Selektywna niewypłacalność Grecji staje się faktem

GRECJA. Niemcy i Francja uzgodniły między sobą, że „selektywna niewypłacalność” Grecji jest możliwa, dopuszczając zaangażowanie sektora prywatnego w rozwiązanie greckiego kryzysu zadłużeniowego – powiedział w czwartek holenderski minister finansów Jan Kees de Jager.

Przemawiając w holenderskim parlamencie, de Jager oświadczył, że jest wiele możliwości, jak banki mogłyby włączyć się w rozwiązanie greckiego kryzysu. Jednym z rozwiązań jest zamiana obecnego zadłużenia poniżej wartości nominalnej na dług o dłuższym terminie spłaty.

„Usunięto żądanie, by uniknąć selektywnej niewypłacalności. Możemy kontynuować plan uwzględniający zaangażowanie banków, który w dalszym ciągu nie jest jawny. Ale ten plan ma możliwości, które opisałem. Doprowadzi to do zaangażowania sektora prywatnego” – wyjaśniał holenderski minister.

Analityk DM BOŚ Marek Rogalski tłumaczy, że o częściowej niewypłacalności spekulowało się już wcześniej. „Chodzi o wykup obligacji greckich poniżej ceny nominalnej, prawdopodobnie za pośrednictwem Europejskiego Funduszu Stabilizacyjnego. Ci inwestorzy, którzy posiadają te obligacje, będą musieli się pogodzić, że na nich stracą” – stwierdził Rogalski.

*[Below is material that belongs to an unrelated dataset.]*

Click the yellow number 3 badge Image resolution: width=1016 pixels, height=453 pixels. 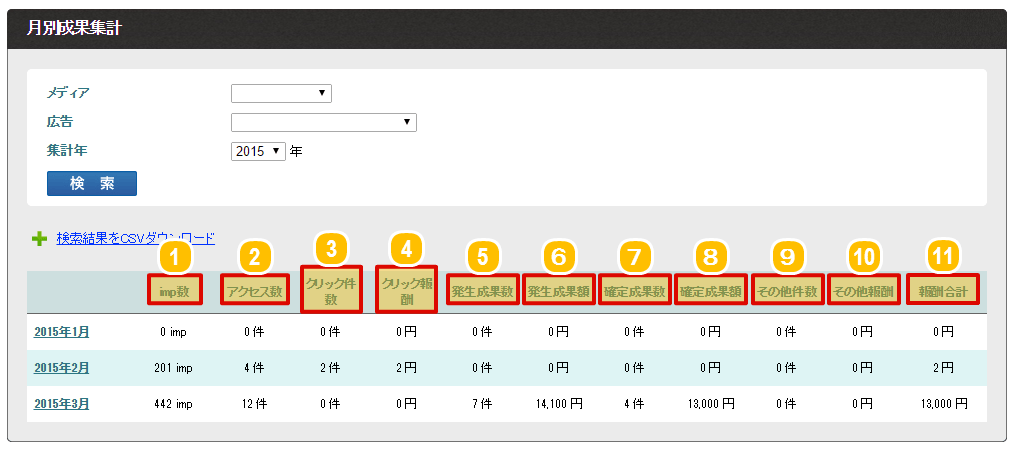click(331, 248)
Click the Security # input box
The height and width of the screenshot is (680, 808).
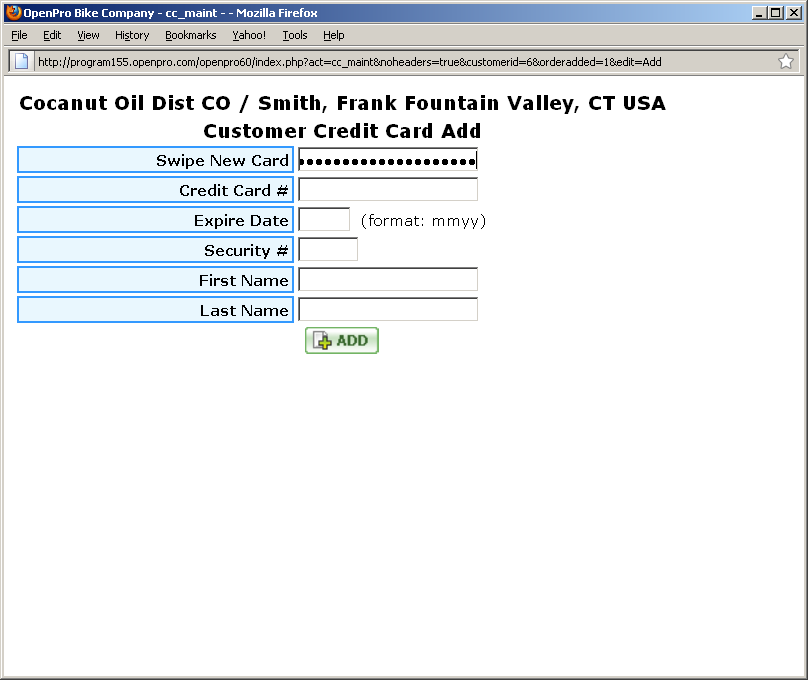tap(328, 250)
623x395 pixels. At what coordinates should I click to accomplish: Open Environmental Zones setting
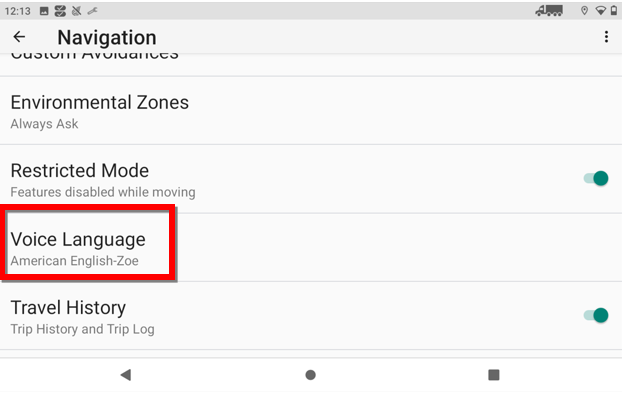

„Chwilę po tej informacji pojawiła się jednak kolejna, opierająca się na źródłach niemieckich, która mówiła, że Europejski Bank Centralny pogodził się z tym, że nastąpi selektywna niewypłacalność. Sugerowałoby to, że EBC jednak mimo niewypłacalności tego kraju, będą honorowali greckie papiery, co zmniejszy ryzyko dla rynku” – powiedział Rogalski.

„Widać, że są szanse na to, że rynek uzna, iż jest to operacja kontrolowana jakimś kosztem, ale nie ogromnym” – powiedział.

Podobnego zdania jest ekonomista Banku BPH Adam Antoniak. „Selektywna niewypłacalność to koncepcja, która już wcześniej była analizowana. „Na razie znamy tylko strzępy informacji, dlatego nastroje na rynkach są nerwowe i takie pozostaną, dopóki nie poznamy konkretów” – stwierdził Antoniak.

Jak dodał, selektywna niewypłacalność to wyjście kompromisowe. W krótkim terminie rynek może na nią zareagować negatywnie, jednak w dłuższym jest to lepsza opcja niż „pompowanie” w Grecję kolejnych pieniędzy.